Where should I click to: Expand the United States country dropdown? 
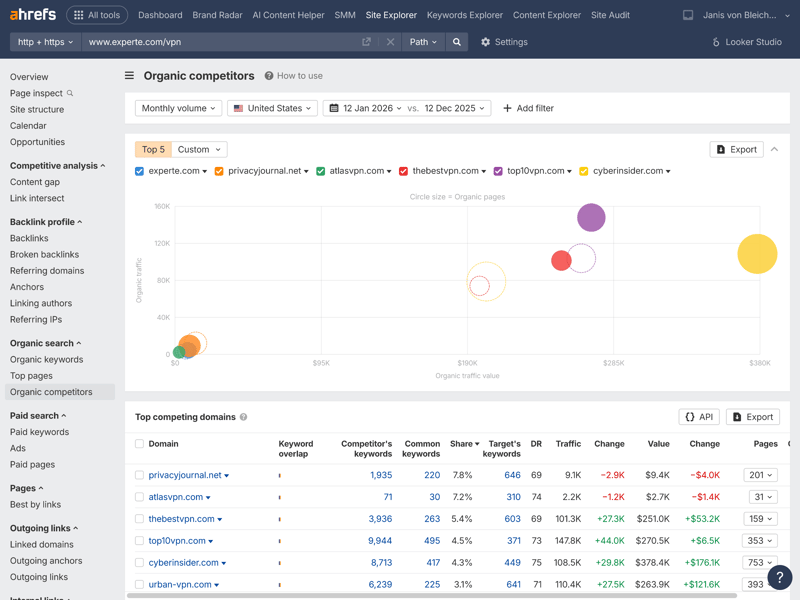(273, 108)
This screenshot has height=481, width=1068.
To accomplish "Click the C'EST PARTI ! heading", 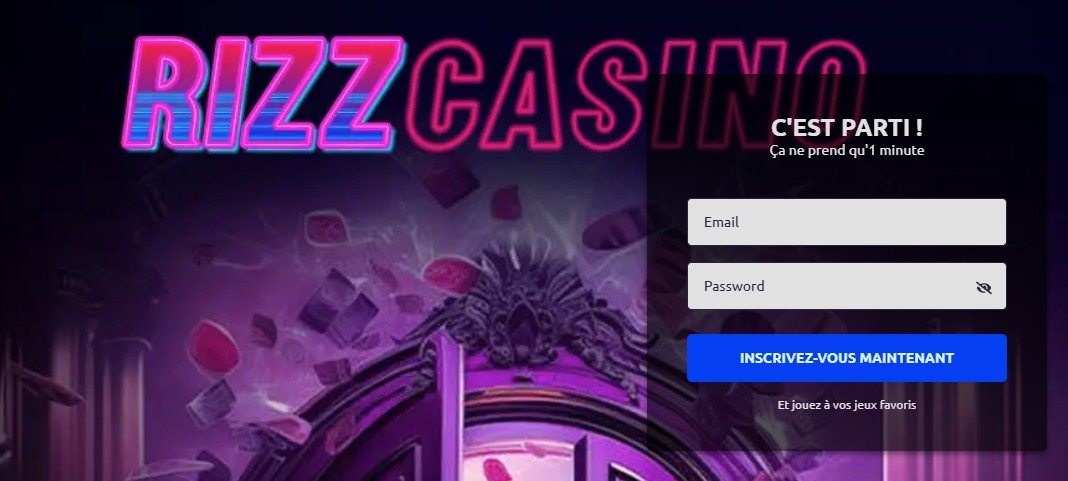I will [x=847, y=127].
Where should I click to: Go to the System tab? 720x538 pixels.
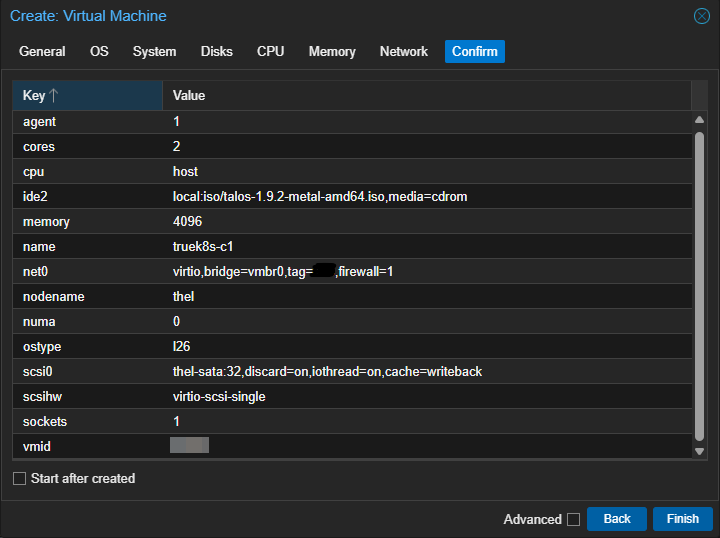pos(154,52)
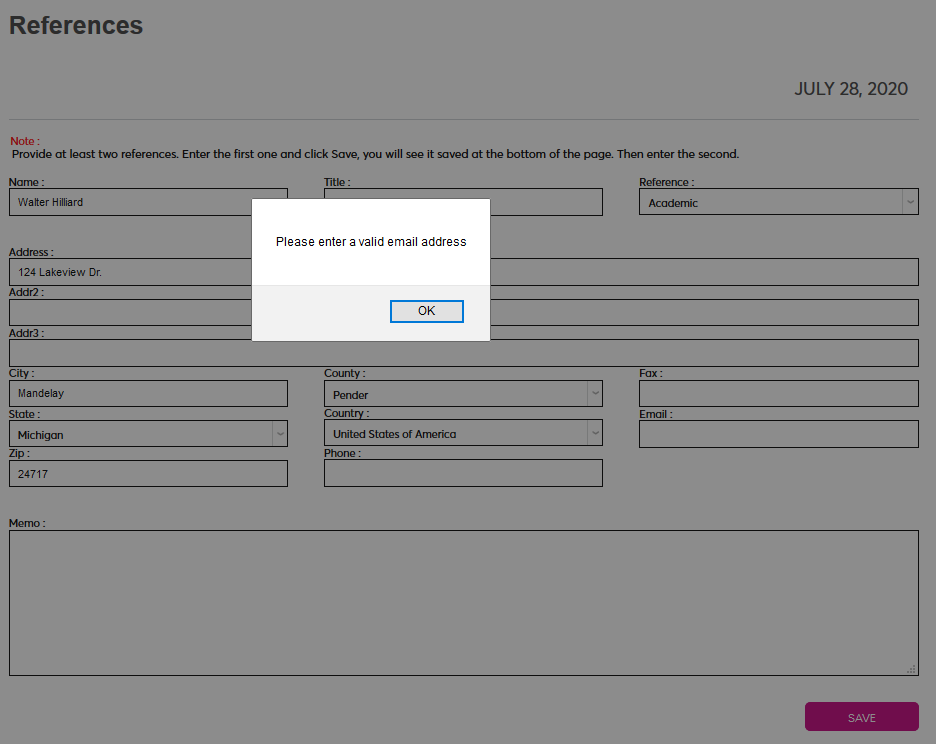Viewport: 936px width, 744px height.
Task: Select the Zip field containing 24717
Action: pyautogui.click(x=148, y=474)
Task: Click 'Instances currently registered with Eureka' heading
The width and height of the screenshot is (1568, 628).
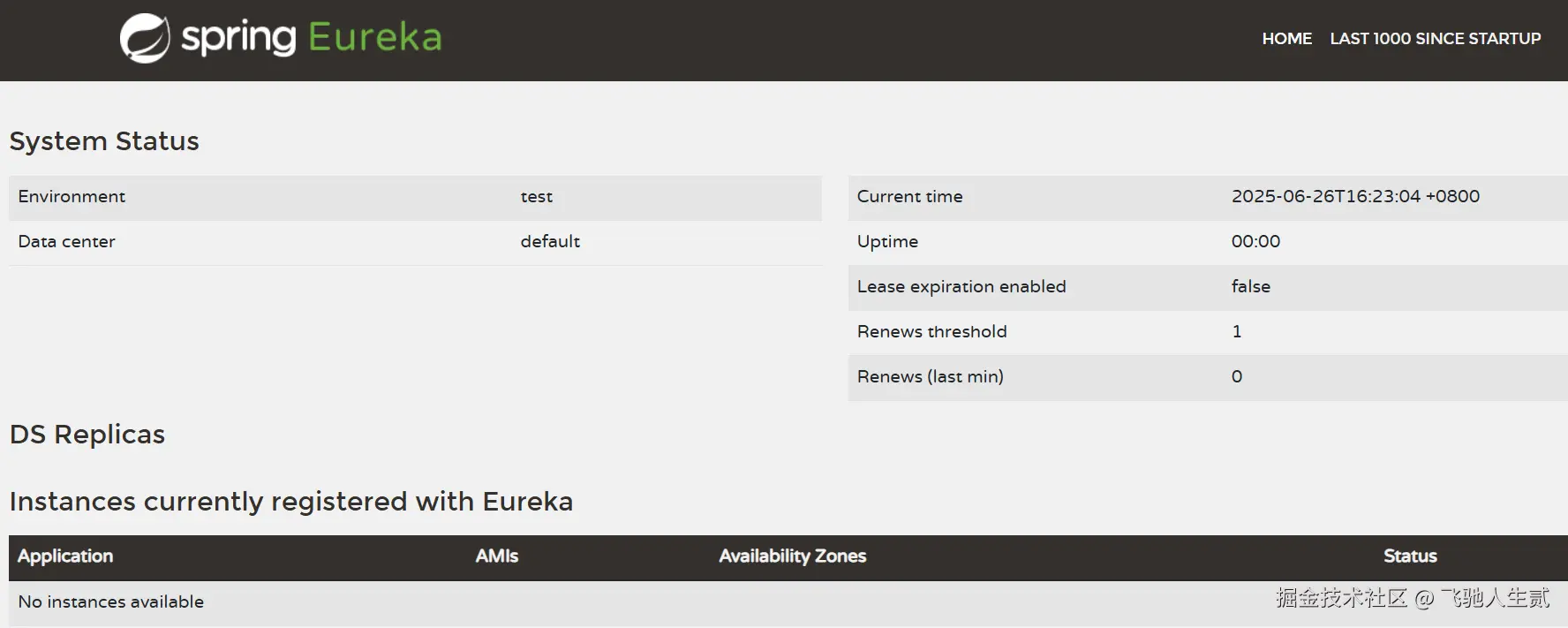Action: [x=291, y=502]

━━━━━━━━━━

Task prompt: From the line that contains "Task: Click 'Instances" through the last line of the listing, copy each line exactly; both end lines stay in, and pictures stay out.

Response below:
Task: Click 'Instances currently registered with Eureka' heading
The width and height of the screenshot is (1568, 628).
Action: [x=291, y=502]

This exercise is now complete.